(Exercise details)
Your output should consist solely of the lines from the one holding "Task: Open Własna" to the end of the records below, inclusive, reproduced exactly and free of pictures.

(Input records)

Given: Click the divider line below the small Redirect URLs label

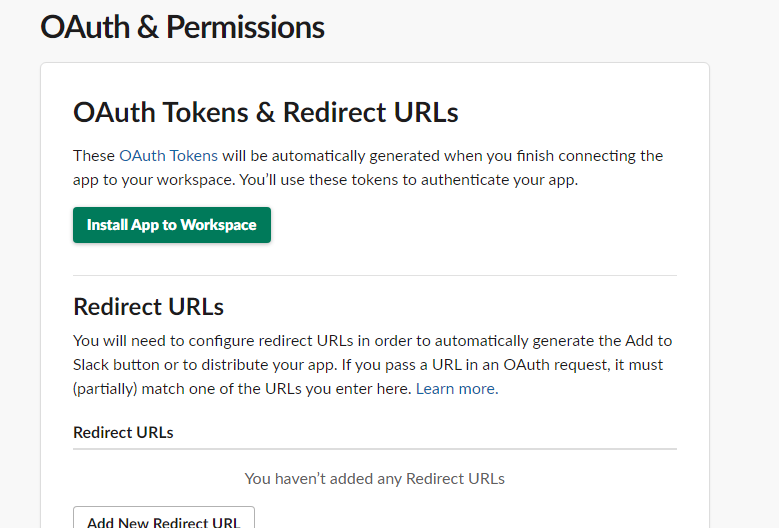Looking at the screenshot, I should point(374,449).
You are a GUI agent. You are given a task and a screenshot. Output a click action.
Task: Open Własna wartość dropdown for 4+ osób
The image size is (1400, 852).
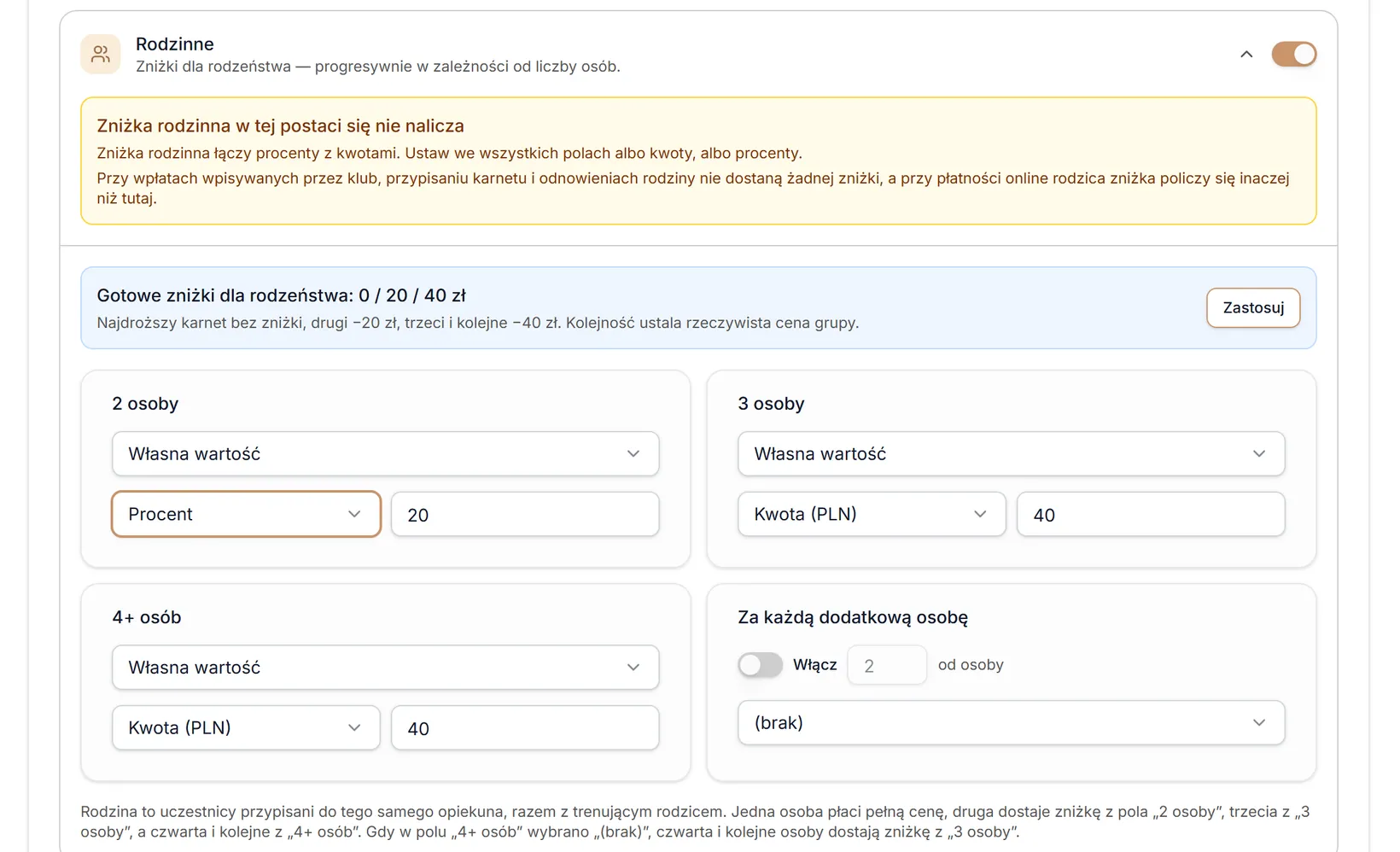(x=385, y=667)
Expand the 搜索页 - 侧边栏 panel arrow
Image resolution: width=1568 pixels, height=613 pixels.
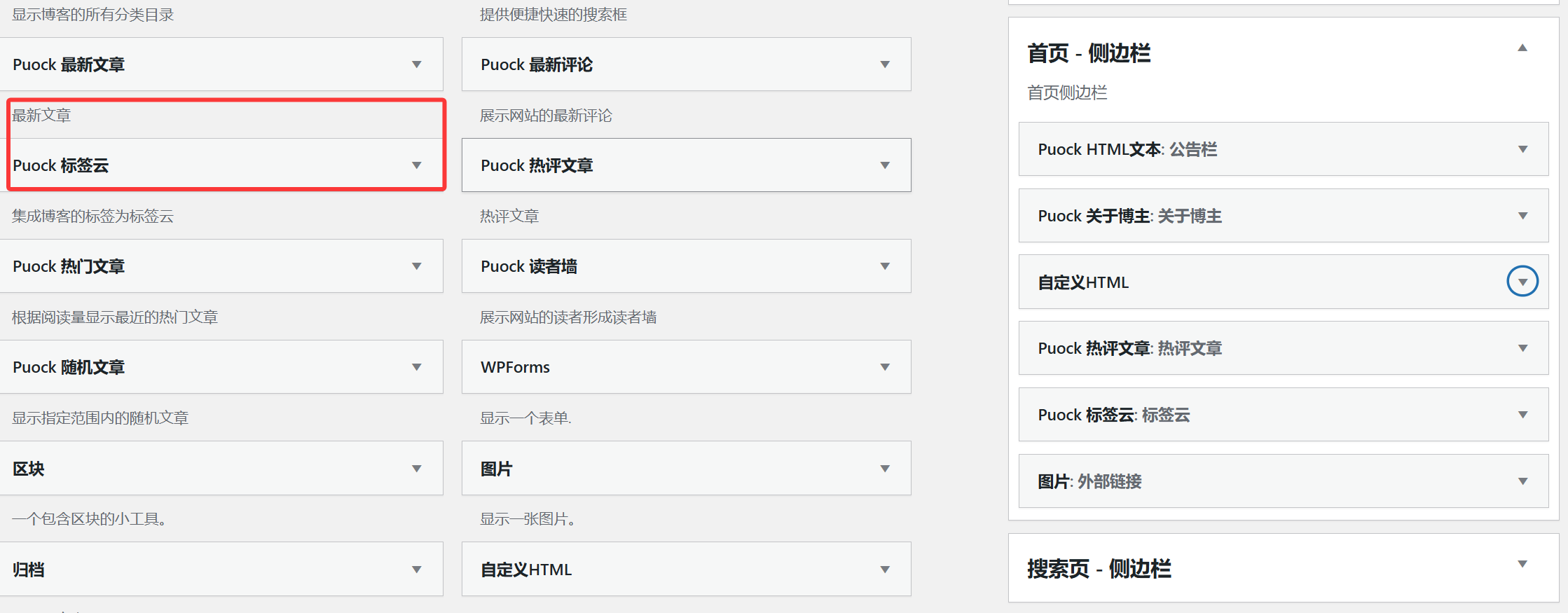(1522, 564)
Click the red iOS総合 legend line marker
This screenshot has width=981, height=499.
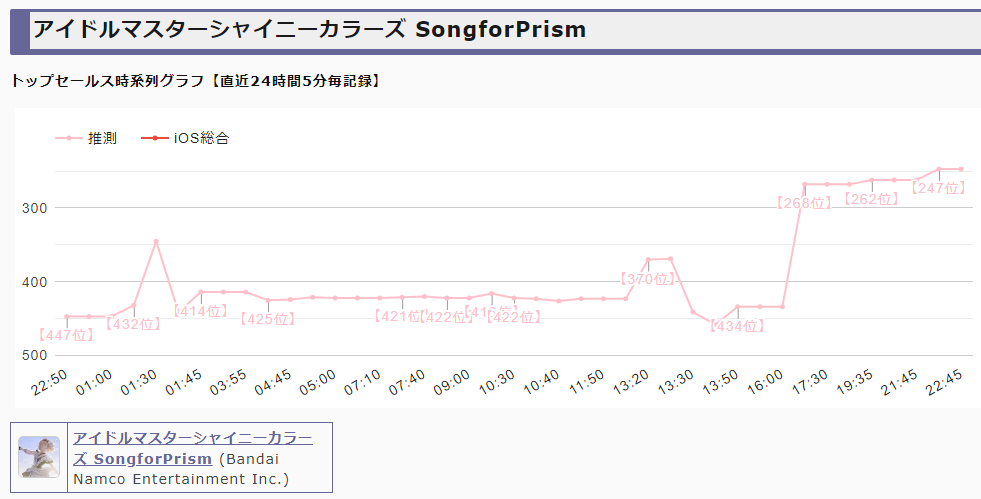tap(155, 138)
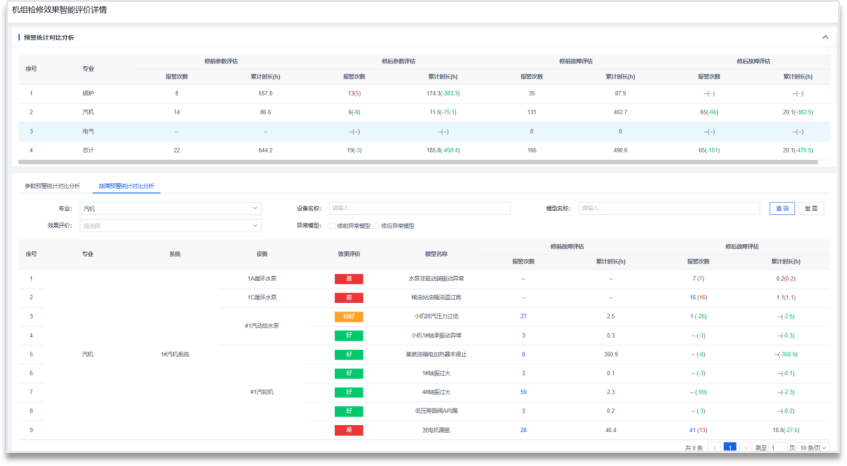Click the 设备名称 input field
This screenshot has width=847, height=466.
(x=432, y=208)
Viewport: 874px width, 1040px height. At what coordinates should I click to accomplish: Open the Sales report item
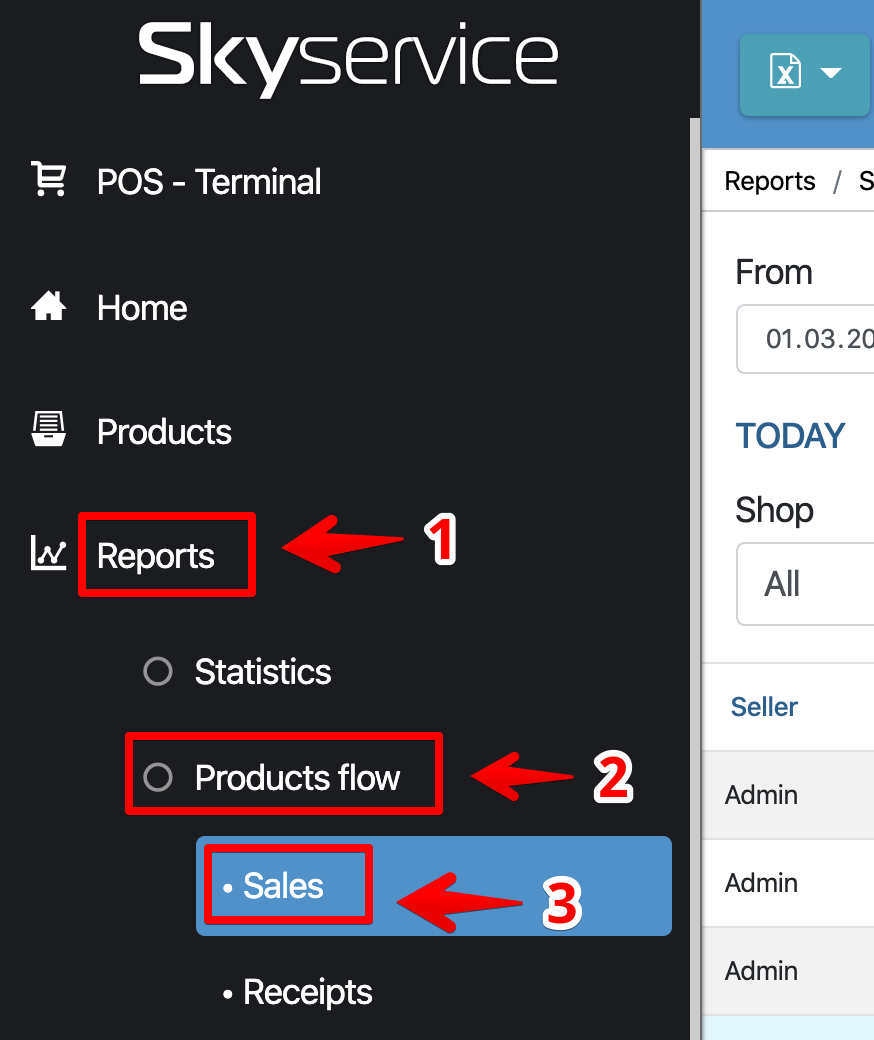(x=284, y=886)
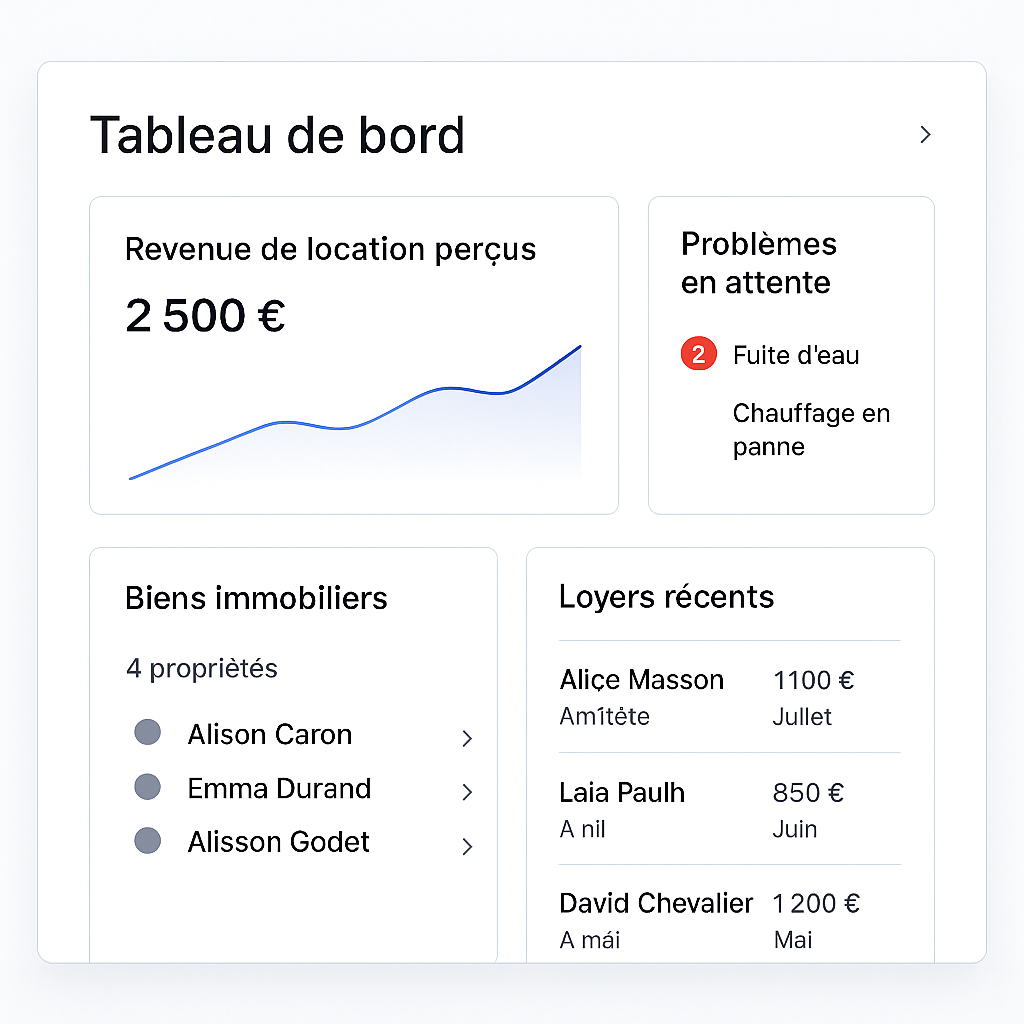
Task: Open the Chauffage en panne issue
Action: click(x=810, y=429)
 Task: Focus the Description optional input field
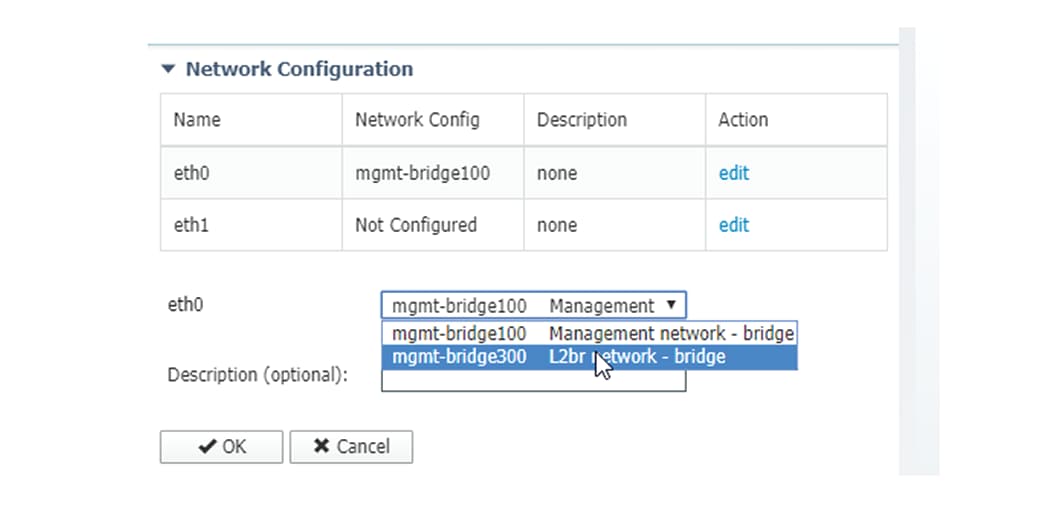point(533,380)
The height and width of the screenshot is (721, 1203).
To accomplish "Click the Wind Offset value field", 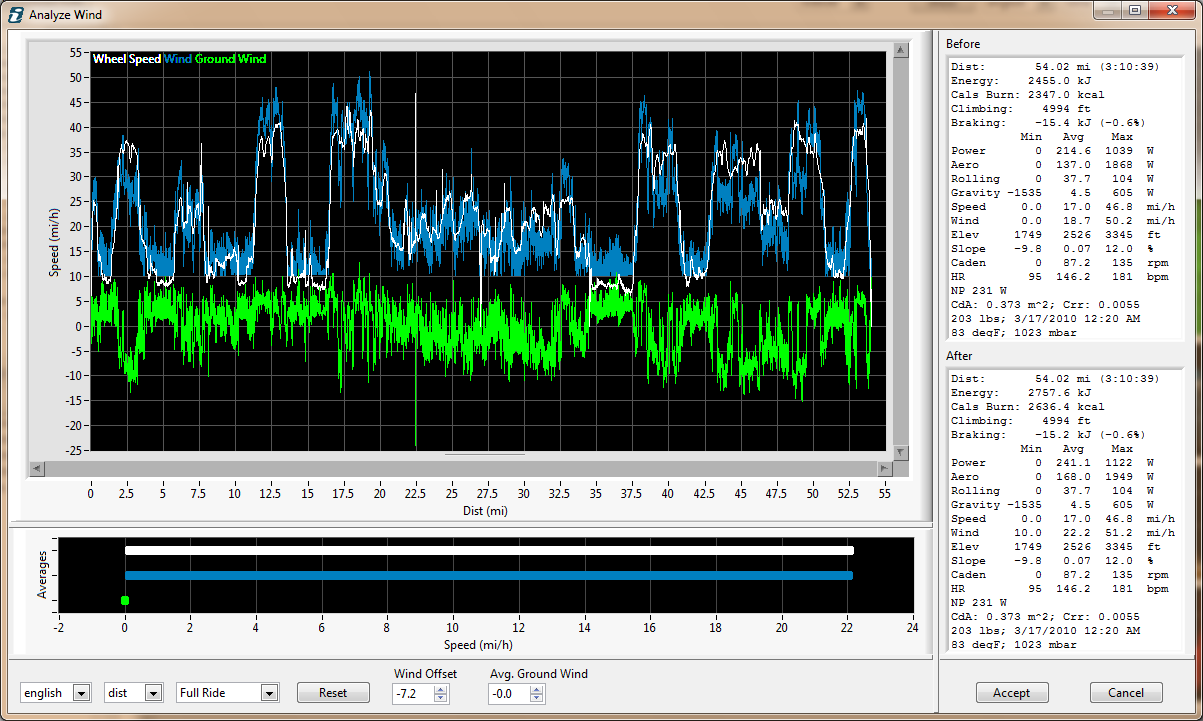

(Answer to this problem)
Task: Open Własna wartość dropdown for 4+ osób
The image size is (1400, 852).
(x=385, y=667)
Expand the 搜索页 - 侧边栏 panel arrow
Image resolution: width=1568 pixels, height=613 pixels.
(1522, 564)
Click the red iOS総合 legend line marker
This screenshot has width=981, height=499.
tap(155, 138)
Click the 设备名称 input field
This screenshot has width=847, height=466.
(x=432, y=208)
Viewport: 874px width, 1040px height. At what coordinates should I click to accomplish: Open the Sales report item
(x=284, y=886)
Task: Open the Chauffage en panne issue
Action: click(x=810, y=429)
 Task: Focus the Description optional input field
point(533,380)
The height and width of the screenshot is (721, 1203).
To accomplish "Click the Wind Offset value field", 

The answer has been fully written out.